[PROVIDED DATA]
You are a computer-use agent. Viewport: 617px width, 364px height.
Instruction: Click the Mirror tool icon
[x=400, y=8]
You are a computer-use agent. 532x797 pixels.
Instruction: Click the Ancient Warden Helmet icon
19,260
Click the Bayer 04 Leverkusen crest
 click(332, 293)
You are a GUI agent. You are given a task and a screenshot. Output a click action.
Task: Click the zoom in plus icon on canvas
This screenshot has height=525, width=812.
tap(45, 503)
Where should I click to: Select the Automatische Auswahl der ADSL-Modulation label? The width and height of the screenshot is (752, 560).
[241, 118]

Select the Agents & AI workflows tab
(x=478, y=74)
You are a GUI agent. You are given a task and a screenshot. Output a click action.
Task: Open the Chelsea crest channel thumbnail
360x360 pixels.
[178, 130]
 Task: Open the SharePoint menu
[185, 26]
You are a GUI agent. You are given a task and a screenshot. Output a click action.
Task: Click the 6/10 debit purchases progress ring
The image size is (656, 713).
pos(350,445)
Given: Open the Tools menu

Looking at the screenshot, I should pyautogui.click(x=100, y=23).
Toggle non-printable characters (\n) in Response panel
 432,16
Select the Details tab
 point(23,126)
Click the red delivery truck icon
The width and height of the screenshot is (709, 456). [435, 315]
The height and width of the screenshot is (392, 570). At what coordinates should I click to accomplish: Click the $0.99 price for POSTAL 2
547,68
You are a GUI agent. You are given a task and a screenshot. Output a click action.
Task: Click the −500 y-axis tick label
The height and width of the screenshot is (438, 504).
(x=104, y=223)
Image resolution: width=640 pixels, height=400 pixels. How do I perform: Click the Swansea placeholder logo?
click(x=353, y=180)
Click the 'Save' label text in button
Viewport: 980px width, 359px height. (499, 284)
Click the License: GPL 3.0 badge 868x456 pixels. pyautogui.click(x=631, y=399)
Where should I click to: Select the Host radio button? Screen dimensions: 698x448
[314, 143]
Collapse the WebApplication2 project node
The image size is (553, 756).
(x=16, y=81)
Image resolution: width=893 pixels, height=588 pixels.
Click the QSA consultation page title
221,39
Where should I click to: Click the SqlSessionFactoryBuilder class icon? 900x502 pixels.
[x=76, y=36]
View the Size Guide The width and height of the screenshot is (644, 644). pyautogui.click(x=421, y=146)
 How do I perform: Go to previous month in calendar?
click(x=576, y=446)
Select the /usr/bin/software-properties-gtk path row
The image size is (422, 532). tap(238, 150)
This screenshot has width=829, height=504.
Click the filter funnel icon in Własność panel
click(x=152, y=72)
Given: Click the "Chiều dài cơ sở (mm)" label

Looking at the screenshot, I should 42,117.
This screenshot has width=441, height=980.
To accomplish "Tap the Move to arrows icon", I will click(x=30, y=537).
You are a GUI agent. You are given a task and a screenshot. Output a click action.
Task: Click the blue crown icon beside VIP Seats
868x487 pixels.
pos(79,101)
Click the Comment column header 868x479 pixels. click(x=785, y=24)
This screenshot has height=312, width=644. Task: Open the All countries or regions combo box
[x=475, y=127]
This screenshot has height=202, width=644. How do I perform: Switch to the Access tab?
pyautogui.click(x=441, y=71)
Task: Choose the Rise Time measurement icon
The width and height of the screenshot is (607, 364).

[EXERCISE OBJECTIVE]
Write out the data again, exactly and in full.

[SOLVED PROBLEM]
You are a computer-use agent. Viewport: 617px width, 364px height.
Instruction: Click the Mirror tool icon
[x=400, y=8]
You are a computer-use agent. 532x797 pixels.
Instruction: Click the Ancient Warden Helmet icon
19,260
Click the Bayer 04 Leverkusen crest
 click(332, 293)
You are a GUI agent. You are given a task and a screenshot. Output a click action.
Task: Click the zoom in plus icon on canvas
This screenshot has height=525, width=812.
tap(45, 503)
Where should I click to: Select the Automatische Auswahl der ADSL-Modulation label? The width and height of the screenshot is (752, 560).
[241, 118]

Select the Agents & AI workflows tab
(x=478, y=74)
You are a GUI agent. You are given a task and a screenshot. Output a click action.
Task: Open the Chelsea crest channel thumbnail
360x360 pixels.
[178, 130]
 Task: Open the SharePoint menu
[185, 26]
You are a GUI agent. You are given a task and a screenshot. Output a click action.
Task: Click the 6/10 debit purchases progress ring
The image size is (656, 713).
pos(350,445)
Given: Open the Tools menu

Looking at the screenshot, I should pyautogui.click(x=100, y=23).
Toggle non-printable characters (\n) in Response panel
 432,16
Select the Details tab
 point(23,126)
Click the red delivery truck icon
The width and height of the screenshot is (709, 456). [435, 315]
The height and width of the screenshot is (392, 570). At what coordinates should I click to accomplish: Click the $0.99 price for POSTAL 2
547,68
You are a GUI agent. You are given a task and a screenshot. Output a click action.
Task: Click the −500 y-axis tick label
The height and width of the screenshot is (438, 504).
(x=104, y=223)
Image resolution: width=640 pixels, height=400 pixels. How do I perform: Click the Swansea placeholder logo?
click(x=353, y=180)
Click the 'Save' label text in button
Viewport: 980px width, 359px height. (499, 284)
Click the License: GPL 3.0 badge 868x456 pixels. pyautogui.click(x=631, y=399)
Where should I click to: Select the Host radio button? Screen dimensions: 698x448
[314, 143]
Collapse the WebApplication2 project node
The image size is (553, 756).
(x=16, y=81)
Image resolution: width=893 pixels, height=588 pixels.
Click the QSA consultation page title
221,39
Where should I click to: Click the SqlSessionFactoryBuilder class icon? 900x502 pixels.
[x=76, y=36]
View the Size Guide The width and height of the screenshot is (644, 644). pyautogui.click(x=421, y=146)
 How do I perform: Go to previous month in calendar?
click(x=576, y=446)
Select the /usr/bin/software-properties-gtk path row
The image size is (422, 532). tap(238, 150)
This screenshot has width=829, height=504.
Click the filter funnel icon in Własność panel
click(x=152, y=72)
Given: Click the "Chiều dài cơ sở (mm)" label

Looking at the screenshot, I should 42,117.
This screenshot has width=441, height=980.
To accomplish "Tap the Move to arrows icon", I will click(x=30, y=537).
You are a GUI agent. You are given a task and a screenshot. Output a click action.
Task: Click the blue crown icon beside VIP Seats
868x487 pixels.
pos(79,101)
Click the Comment column header 868x479 pixels. click(x=785, y=24)
This screenshot has height=312, width=644. Task: Open the All countries or regions combo box
[x=475, y=127]
This screenshot has height=202, width=644. How do I perform: Switch to the Access tab?
pyautogui.click(x=441, y=71)
Task: Choose the Rise Time measurement icon
The width and height of the screenshot is (607, 364).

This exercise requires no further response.